The EQ Edge by Stein and Book. From self-talk to self-actualization, empathy to assertiveness, this book talks through some of the important facets of EQ and gives some good exercises as to how to increase yours.
The Ideal Team Player by Patrick Lencioni. A wonderful outline of the values of successful team members, how to identify what type of team player you are (as well as those on your team), and how you can maximize the contribution (and minimize the weaknesses) of various types. Give to everyone on your team!
The Coaching Habit by Michael Bungay Stanier. The subtitle says it all: “Say Less, Ask More and Change the Way You Lead Forever.” This is a simple to read book laid out over seven basic questions you can practice. Practical, concise, specific.

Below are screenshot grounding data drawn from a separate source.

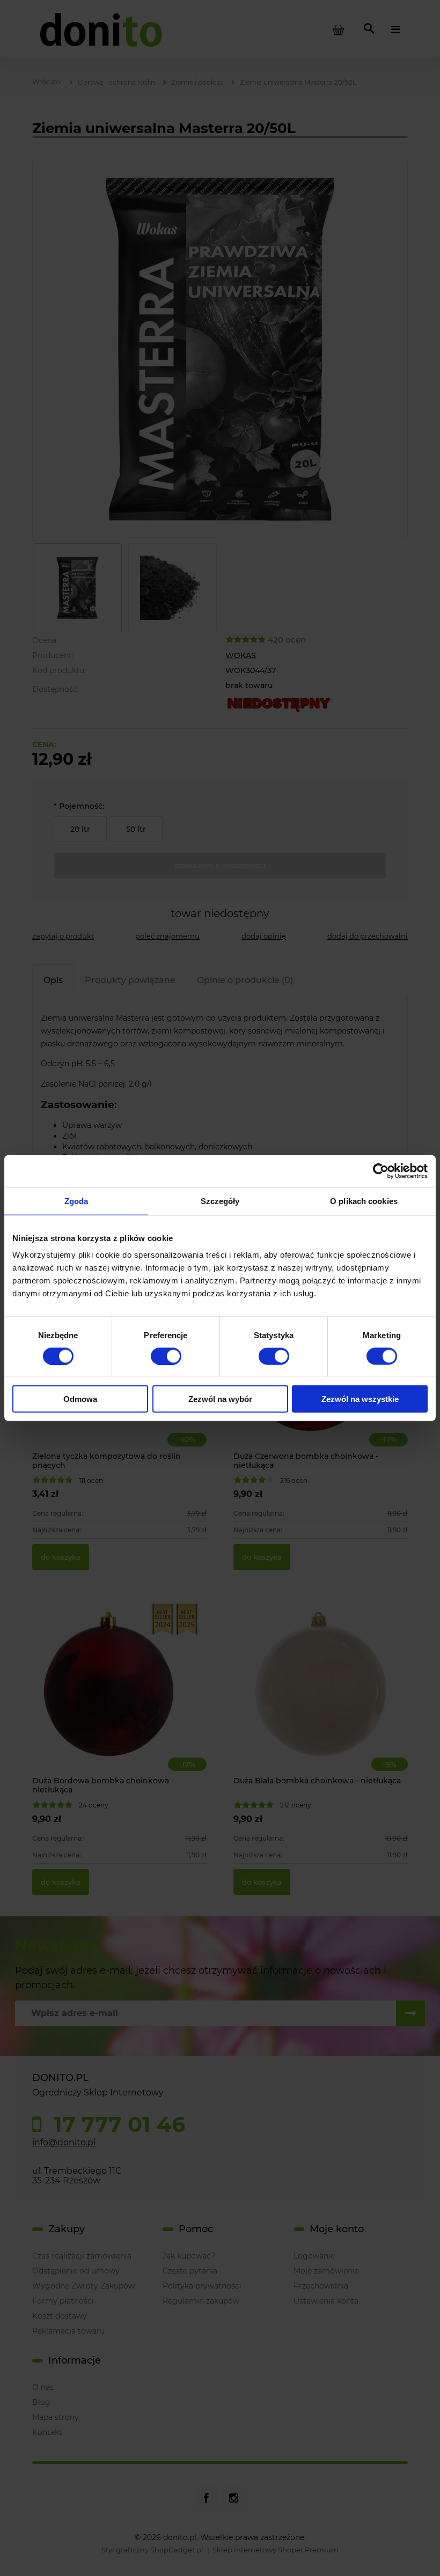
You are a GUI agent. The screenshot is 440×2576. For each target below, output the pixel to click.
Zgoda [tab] (76, 1200)
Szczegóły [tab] (220, 1200)
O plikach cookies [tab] (364, 1200)
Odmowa (80, 1399)
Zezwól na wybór (220, 1399)
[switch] (166, 1355)
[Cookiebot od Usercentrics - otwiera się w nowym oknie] (381, 1171)
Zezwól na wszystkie (360, 1399)
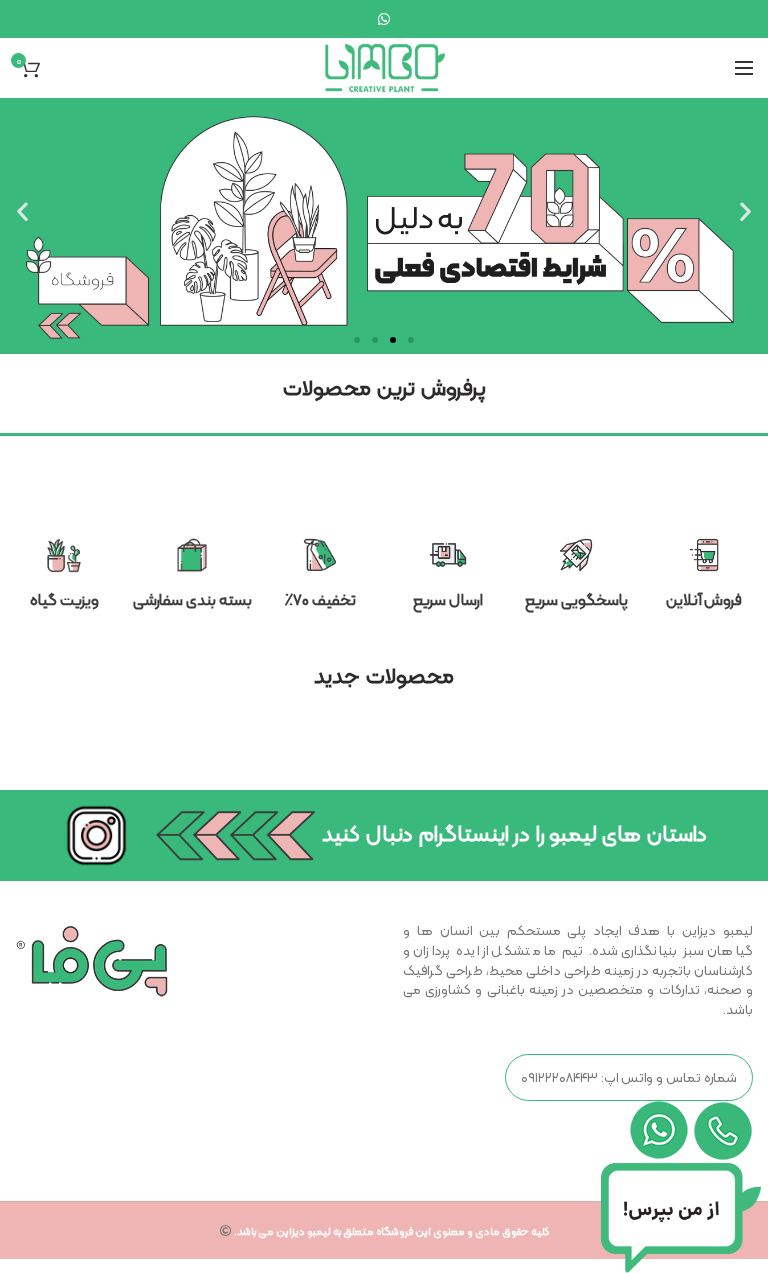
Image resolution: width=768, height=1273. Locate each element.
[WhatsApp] (384, 19)
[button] (357, 340)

Fearless Feedback by Glenn, Handscomb, Kosterlitz, Marron, Ross, Seigworth and Signorelli. Co-authored by our very own Kelly Ross this book explores the process of coaching leaders in a 360 process.
Emotional Equations by Chip Conley. A nice blend of emotional intelligence meets engineering brain. Formulas like “Innovation = Creativity minus Cynicism”

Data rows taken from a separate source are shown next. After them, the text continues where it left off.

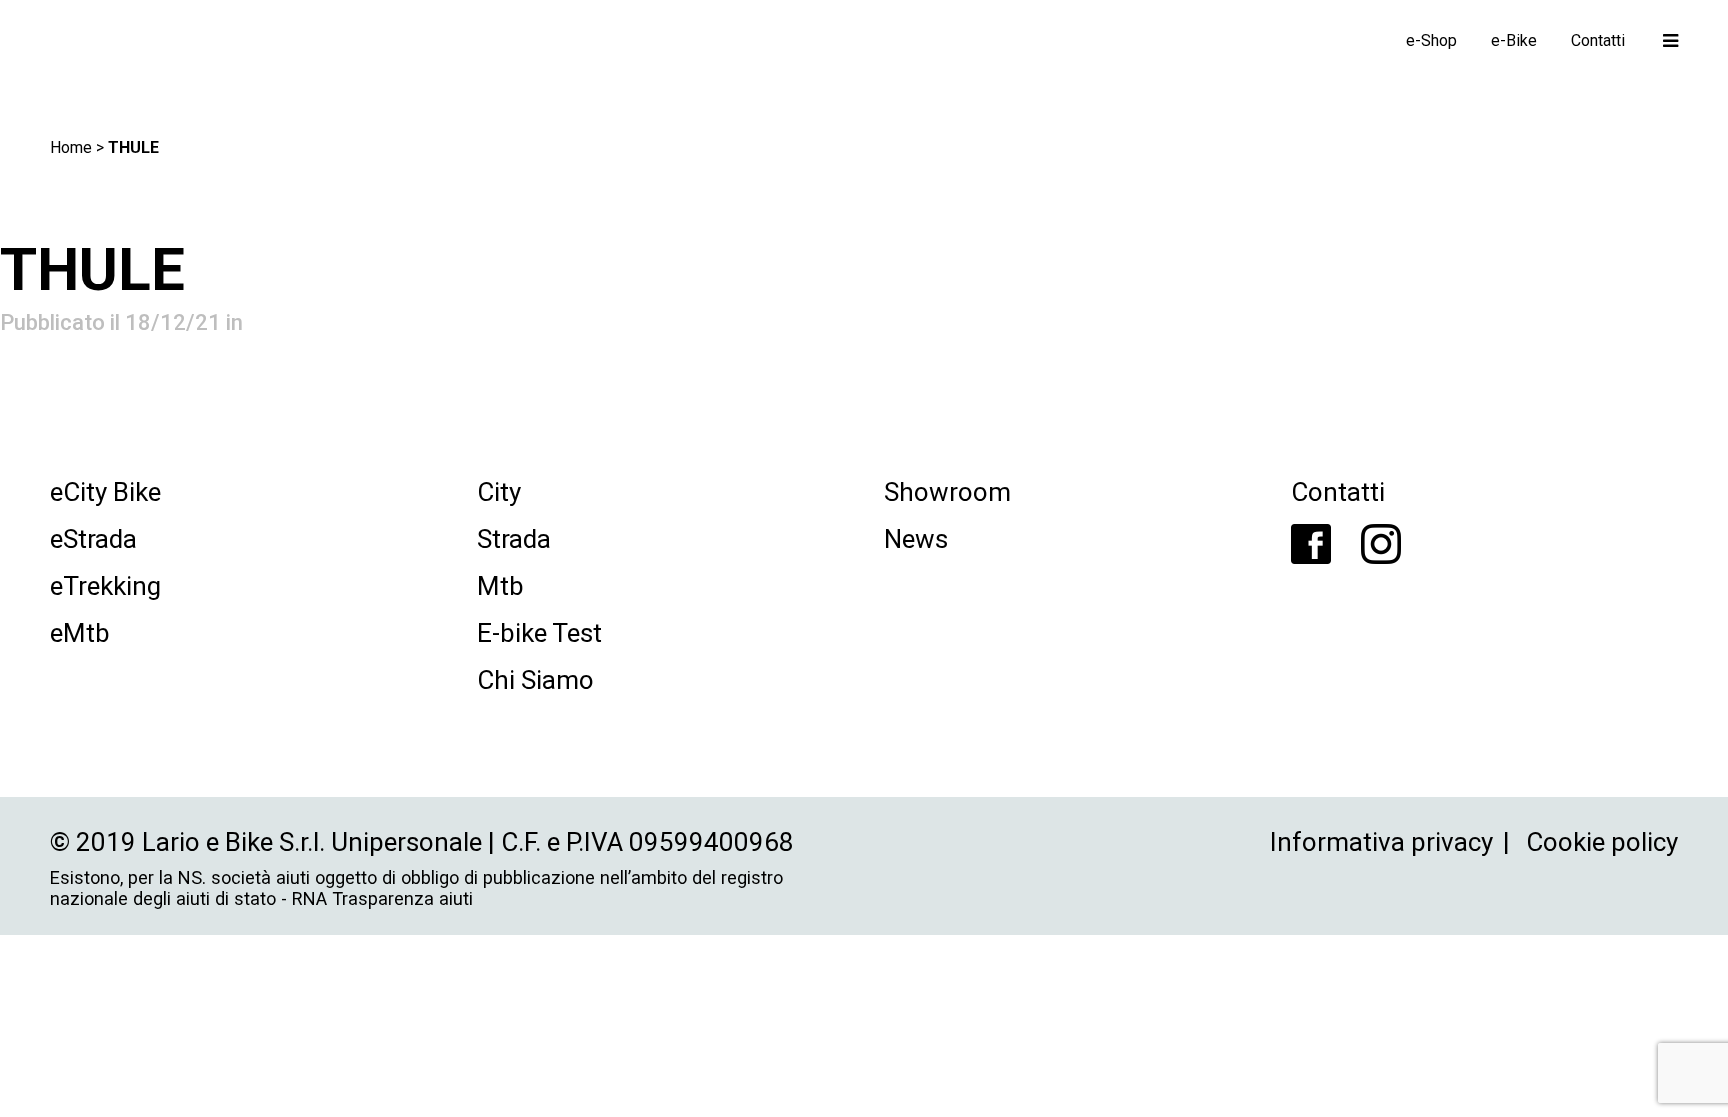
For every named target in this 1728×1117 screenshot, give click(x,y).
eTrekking (105, 586)
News (916, 539)
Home (71, 147)
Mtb (500, 586)
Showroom (947, 492)
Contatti (1338, 492)
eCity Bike (105, 492)
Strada (514, 539)
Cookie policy (1602, 842)
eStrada (93, 539)
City (499, 492)
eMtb (80, 633)
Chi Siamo (535, 680)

Immunity to Change by Kegan and Leahy: This one makes it to our list every year for a reason. A dense and valuable read for anyone leading a substantial change within their organization (or themselves.) We use this work as the basis for many Leadership Off-sites. Not a particularly breezy read – but worth it! Great examples and case studies.
Nice Girls Don’t Get the Corner Office by Lois Frankel. It’s been around for over ten years and, unfortunately, is still applicable to many. Complete with quiz at the beginning to determine which sections to focus on, this is for the woman who wants to advance but isn’t coming across as executive material. Especially good for the younger ones on your list.
The Confidence Code by Katty Kay and Claire Shipman: Aimed at women, but useful for all, this addresses the nagging self-doubt faced by many. Know someone who wants to crack the code on coming out of their shell? This is the book!
Executive Presence by Sylvia Ann Hewlett. Ever wonder what the heck Executive Presence actually is and how to break it into components you can do something about? You’re in luck!
Designing Your Life by Bill Burnett and Dave Evans: A completely practical guide to anyone wondering “what’s next for me?!” Whether it’s at work or in the rest of life, these Stanford Professors teach this material in one of the most popular classes on campus and you’ll see why. Easy to read, grasp and apply – great exercises!
Remember: with any of these, the thoughtful personal note you provide along with the book will be the true gift and go toward establishing the connection between you, the recipient, and the book. If you’ve read a book you are gifting and enjoyed it, say why. If you’ve not read it but heard it was good, tell them why you think they might enjoy it.
Give from the heart… and you can’t go wrong.